Lowenstein offers innovation to the exercise program

It was reported the Lowenstein building would be built in Knowledge Park with several different rooms and spaces for the advancement of the exercise science program amongst other recreational rooms. Though many rooms in the buildings are still under construction and available for lease space, many of the spaces are already up and running, including White Horse and Get Fit With Troy. The Exercise Science offices within the Lowenstein building are now fully operational among the other rooms. Dr. Joni Boyd, exercise science professor and coaching minor advisor, talked more about the facility.

“The space is a lab space used specifically for students in the exercise science program,” Boyd said. “There is a classroom which holds about 35 people, and a lab space which is somewhere around 1,200 square feet and the equipment within the facility is worth about $200,000. It incorporates areas for lab board testing for exercises.” The lab is capable of many things including VO2 and max testing, metabolic testing, speed testing, power and agility testing, flexibility and mobility testing, as well as strength testing. Dr. Boyd teaches a strength and conditioning course within the facility. Among those courses Exercise Physiology I and II, Biomechanics, and Strength and Conditioning.

“The advantage of having this lab is that it gives our program an advantage as it allows for research and allows for extra space for events exercise during professional development,” Boyd said. “We didn’t have anything like this in the West Center.” President Mahony also released a statement about the facility at the beginning of the academic year.

“The space includes one classroom that seats 32 students and one lab with multiple pieces of state of the art equipment (total equipment value over $200K). Five academic classes and eight lab sections are taught there with over 100 students using the space each week between lecture and lab. Four faculty members have primary teaching responsibilities in the space. The site is also used to facilitate faculty research, student research, and special training, such as CSCS Strength and Conditioning seminars.”
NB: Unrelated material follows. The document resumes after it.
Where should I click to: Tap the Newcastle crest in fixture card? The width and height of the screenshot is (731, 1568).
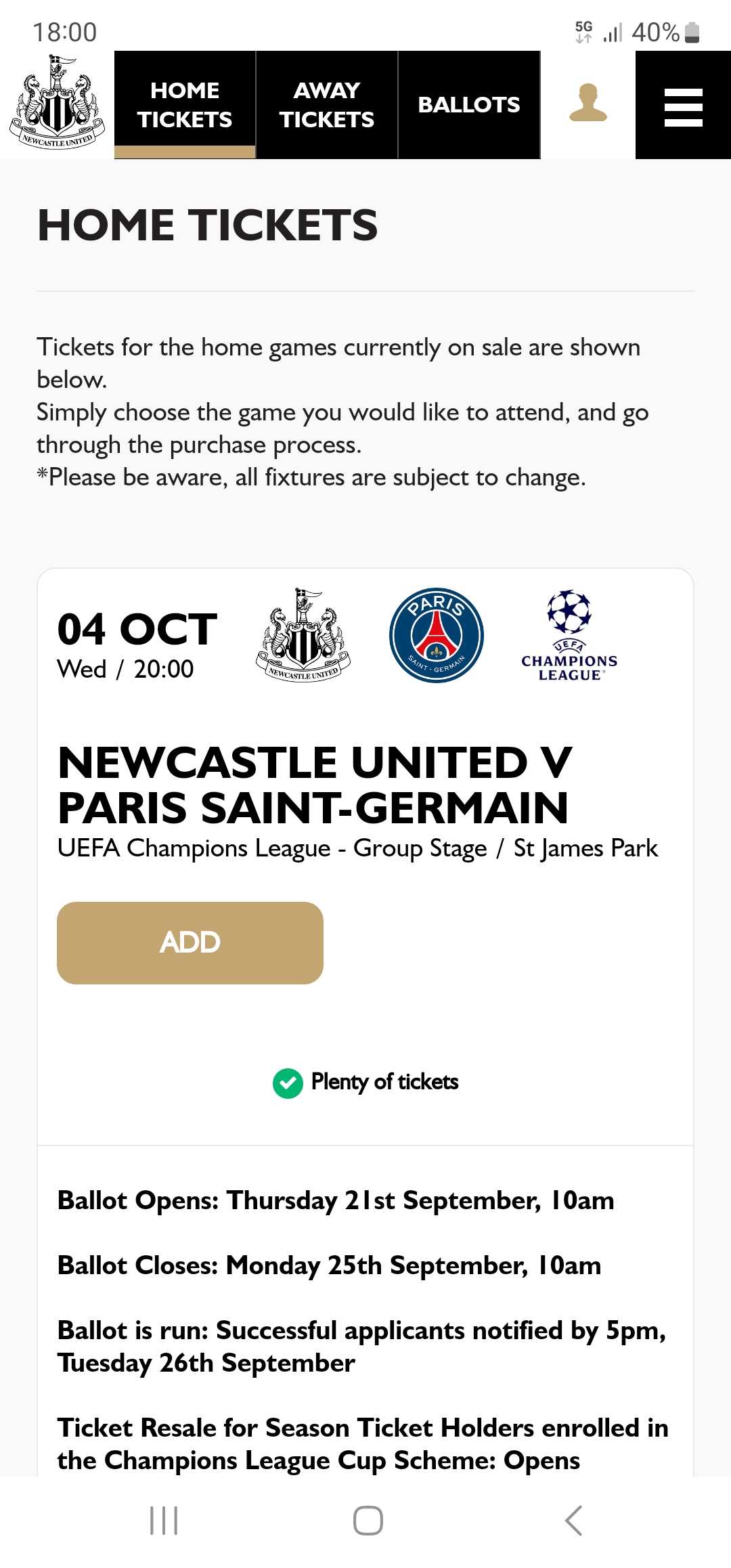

Upon walking in the room, students are welcomed to a common space with a table, chairs, and a counter, a comfortable looking place for studying. Within the room is a classroom which seats between 32 and 35 students. There, they learn about different exercises and their significance as well as how they relate to real life issues. Then outside the classroom and behind the common space is the lab space. There students can find all types of equipment including a Bod Pod, which can measure body fat, and a jumping mat which can calculate how high you jump based off the time you jumped off the mat and the time you landed back on it. In the lab space, students learn about how these types of equipment can be helpful with real life issues. “This is a mat that can measure which leg you lean on the most,” Dr. Boyd said as she demonstrated a piece of equipment. “In the class, students can learn that using this mat can help someone, for example, who recently went through a stroke and is in rehabilitation or even a baseball player who may want more power in their swing. We can analyze the data to help them switch up their feet to get better results.”
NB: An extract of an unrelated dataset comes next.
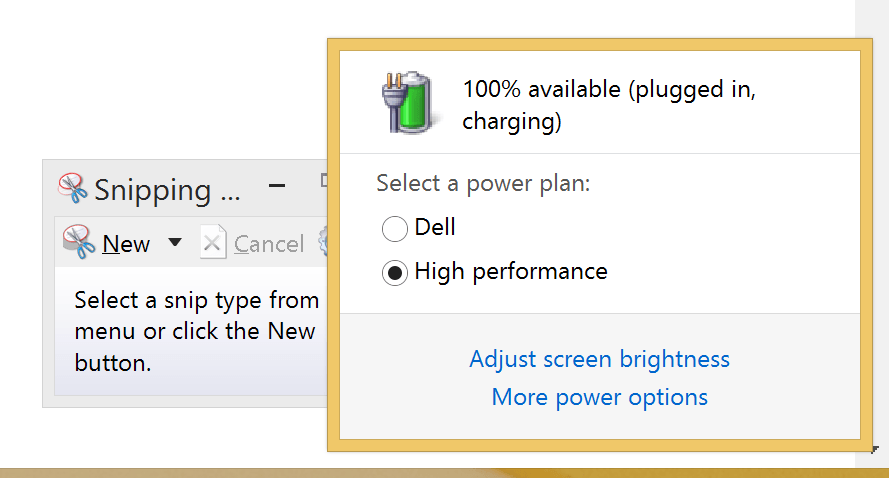This screenshot has height=478, width=889.
Task: Select the High performance radio button
Action: pos(395,273)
Winthrop University prides itself omg the lab space as it’s safe to say that it is one of very few schools that have the facility, and one of even fewer schools which have the facility designed with the classroom and lab within the same room. Furthermore, Winthrop is graced to have partnered with a company in Rock Hill who actually creates the exercise machines. The company sends newly built machines for students in the class to try out. Students then are able to test out the equipment and make suggestions on if it worked, why it may or may not have worked, and how the equipment can be better. The lab has already begun to receive positive feedback from students and is being used daily within those classes.